WhatsApp Introduces Voice Message Transcripts, Jiji Dominates Nigerian E-commerce, and Kenya Cancels Adani Deals

Taylor Brooks

Taylor Brooks

November 22, 2024 · 3 min read
WhatsApp Introduces Voice Message Transcripts, Jiji Dominates Nigerian E-commerce, and Kenya Cancels Adani Deals

WhatsApp, the popular social media platform, has announced the rollout of voice message transcripts, offering users a convenient way to access and review voice messages. The new feature, available in the "Chats" section of WhatsApp settings, allows users to long-press a voice message and tap the "Transcribe" option to generate a written transcript.

In other news, Jiji, a Nigerian e-commerce marketplace, has shared its playbook for gaining market dominance. Despite launching two years behind e-commerce behemoths like Jumia and Konga, Jiji has managed to surpass its competitors, including Naspers-owned OLX, which it acquired in 2019. According to Jiji's CEO and co-founder Anton Volianskyi, the company's success can be attributed to its rigorous ad moderation, anti-scam system, and verified badges for sellers.

In an interview with TechCabal, Volianskyi discussed how Jiji scaled to success through acquisitions and cost-effective marketing. The company's efforts to reduce fraud and improve user experience have paid off, with Jiji now boasting over 6 million listings and at least 21 million users monthly.

In a separate development, Kenya has cancelled its $2.6 billion Adani deals following a US indictment of Gautam Adani, chairman of the Adani group, on bribery charges. The Kenyan government had faced opposition to the deals, which included a 30-year concession to manage Nairobi's JKIA airport, citing concerns over job losses and lack of value for money to taxpayers.

The cancellation of the deals leaves the Kenyan government with a significant budget deficit to fill. The indictment has also wiped nearly $30 billion off Adani Group's market value and removed $15 million from Adani's personal wealth.

Meanwhile, a report by TLP Advisory, a Nigerian venture law firm, has sparked debate over the state of Nigeria's startup ecosystem.

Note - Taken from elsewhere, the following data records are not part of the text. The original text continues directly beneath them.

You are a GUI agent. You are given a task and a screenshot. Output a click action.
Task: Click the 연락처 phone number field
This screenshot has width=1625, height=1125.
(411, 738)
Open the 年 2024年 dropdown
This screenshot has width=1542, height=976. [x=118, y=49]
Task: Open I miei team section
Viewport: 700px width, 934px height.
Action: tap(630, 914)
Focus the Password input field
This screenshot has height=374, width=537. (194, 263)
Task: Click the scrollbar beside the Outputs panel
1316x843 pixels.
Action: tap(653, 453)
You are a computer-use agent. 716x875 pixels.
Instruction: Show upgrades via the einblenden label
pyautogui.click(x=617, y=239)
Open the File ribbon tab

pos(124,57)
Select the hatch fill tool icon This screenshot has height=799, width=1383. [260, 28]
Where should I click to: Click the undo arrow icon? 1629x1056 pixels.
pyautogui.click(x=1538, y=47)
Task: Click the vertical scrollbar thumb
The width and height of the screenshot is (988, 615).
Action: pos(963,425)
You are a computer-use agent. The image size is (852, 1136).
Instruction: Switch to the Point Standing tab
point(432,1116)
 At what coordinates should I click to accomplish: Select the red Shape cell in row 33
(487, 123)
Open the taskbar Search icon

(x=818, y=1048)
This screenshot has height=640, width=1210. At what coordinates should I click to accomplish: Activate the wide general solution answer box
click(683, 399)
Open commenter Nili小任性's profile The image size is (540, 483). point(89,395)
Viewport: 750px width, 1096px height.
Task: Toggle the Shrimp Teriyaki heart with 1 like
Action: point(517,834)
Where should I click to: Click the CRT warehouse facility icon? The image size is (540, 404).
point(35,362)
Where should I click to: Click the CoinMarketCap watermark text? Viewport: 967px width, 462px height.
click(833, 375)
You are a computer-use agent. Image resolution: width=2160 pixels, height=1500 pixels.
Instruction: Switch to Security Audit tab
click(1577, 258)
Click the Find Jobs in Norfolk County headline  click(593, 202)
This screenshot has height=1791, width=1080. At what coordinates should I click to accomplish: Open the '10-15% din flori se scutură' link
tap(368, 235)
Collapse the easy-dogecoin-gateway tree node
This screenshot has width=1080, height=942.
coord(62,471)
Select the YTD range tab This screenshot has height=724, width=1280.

The report found that 49% of Nigerian startups make less than ₦10 million ($6,000) in annual revenue, with two-thirds of these startups founded between 2019-2023. While some have questioned the report's methodology, others argue that sustainable profitability, even with lower yields, can be more valuable than high-revenue models with excessive spending.

The report also highlighted the importance of partnerships and mergers and acquisitions (M&As) in Nigeria's startup market, citing examples such as OmniRetail's acquisition of Traction Apps. With more partnerships, the country's tech ecosystem can unlock more growth opportunities.

In other news, Egypt-based supply chain startup Qara has raised $2.6 million in funding from undisclosed investors to enhance its operations and expand into Saudi Arabia. Additionally, Egyptian insurtech startup Amenli has raised $2.3 million, and Senegal-based electric mobility startup Solarbox has closed a $1 million pre-seed funding round.